Eroica Trio 1

The Eroica Trio performs Ludwig van Beethoven’s Triple Concerto, a composition that they will team up with the National Philharmonic to perform on Sept. 21-22 at the Music Center at Strathmore in North Bethesda. (Courtesy Photo)

It was a season that almost did not happen.

But now, the National Philharmonic is back in business as they kick off the 2019-2020 season with their opening concert, called “Eroica + Beethoven,” combining Ludwig van Beethoven’s Eroica (Symphony No. 3), played by the orchestra, and his Triple Concerto in C Major, performed by guest artists, the Eroica Trio.

The program was inspired by the soon-to-be-celebrated 250th birthday of the great composer, said Piotr Gajewski, music director and conductor. The season is bookended by Beethoven’s Missa Solemnis.

Another reason for the combined performance is to mirror Beethoven’s work ethic as he crafted the Concerto and Symphony simultaneously.

Initially, he dedicated his third symphony to French military leader Napoleon Bonaparte, but changed the name for multilayered reasons, Gajewski said.

“One was that the composer began to doubt Napoleon’s democratic ideals, and rededicated the work to the memory of a great man,” Gajewski said.

Jim Kelly, president of the National Philharmonic and one of the violists, said he is excited to play the opening concert, showcasing two of Beethoven’s works written side-by-side.

“Beethoven’s third symphony marks a change in his path as a composer as he entered his Heroic period of great musical output,” Kelly said. “He broke with the classical period and moved through the Romantic period as is demonstrated in this symphony with various themes and melodies he developed throughout. It is arguably one of the greatest musical pieces ever written.”

His favorite, continued Kelly, is the second movement, known as the funeral march, “which was truly revolutionary for its time. The theme of three is something to note.”
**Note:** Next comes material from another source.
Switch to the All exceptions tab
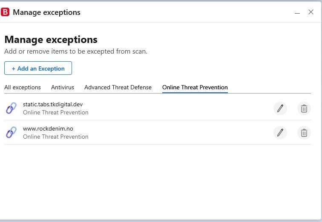The width and height of the screenshot is (322, 222). (x=23, y=87)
“(The) third symphony, key signature has three flats, three horns which was not typical.  To continue to play on that theme, the Eroica Symphony and the Beethoven Triple Concerto, written situationally, show Beethoven’s play on the number 3,” Kelly said.

Formally known as Concerto for Violin, Cello and Piano in C major, Op. 56, the Triple Concerto is the only concerto Beethoven completed for more than one solo instrument.

“It is a romantic and unusual piece,” said Gajewski, “and stands out in the composer’s repertoire. It has many more-progressive harmonies, and is slightly off the beaten path.”

The Concerto has been played by many famous musicians, including the Eroica Trio, said Gajewski, composed of pianist Erika Nickrenz, violinist Sara Parkins and cello player Sara Sant’Ambrogio.

Beethoven wrote many great masterpieces for piano trios, and it seems he very much enjoyed the combination of piano, violin and cello, Nickrenz said.

“But we feel so lucky that he decided to write a concerto, the first of its kind, for piano trio and orchestra,” Nickrenz said.

Referring to the name of her trio, Nickrenz said it was indeed a choice based on the ensemble’s “pure love and admiration” for Beethoven’s music. “Also, my piano training does go directly back to Beethoven; he would be considered my great-great-great-great grand teacher, which I feel is an interesting and inspiring connection for us.”

There is nothing quite like the Beethoven Triple Concerto, a work full of great power, beautiful melodies and even humor at times, particularly in the third movement, she added.

“Because he has the three soloists on stage in front of the orchestra, the piece is action-packed, with the three of us working as a unit,” Nickrens said, “spontaneously bouncing off each other’s musical ideas while having conversations with the various parts of the orchestra. Because of the way we are situated on stage, in a row not able to all see each other, we have to have a kind of ESP to play well together, listening with hyperfocus.”

“Eroica + Beethoven” takes place Sept. 21 at 8 p.m. and Sept. 22 at 3 p.m. at the Music Center at Strathmore, 5301 Tuckerman Lane, North Bethesda.

There are 30-minute pre-concert lectures before each concert.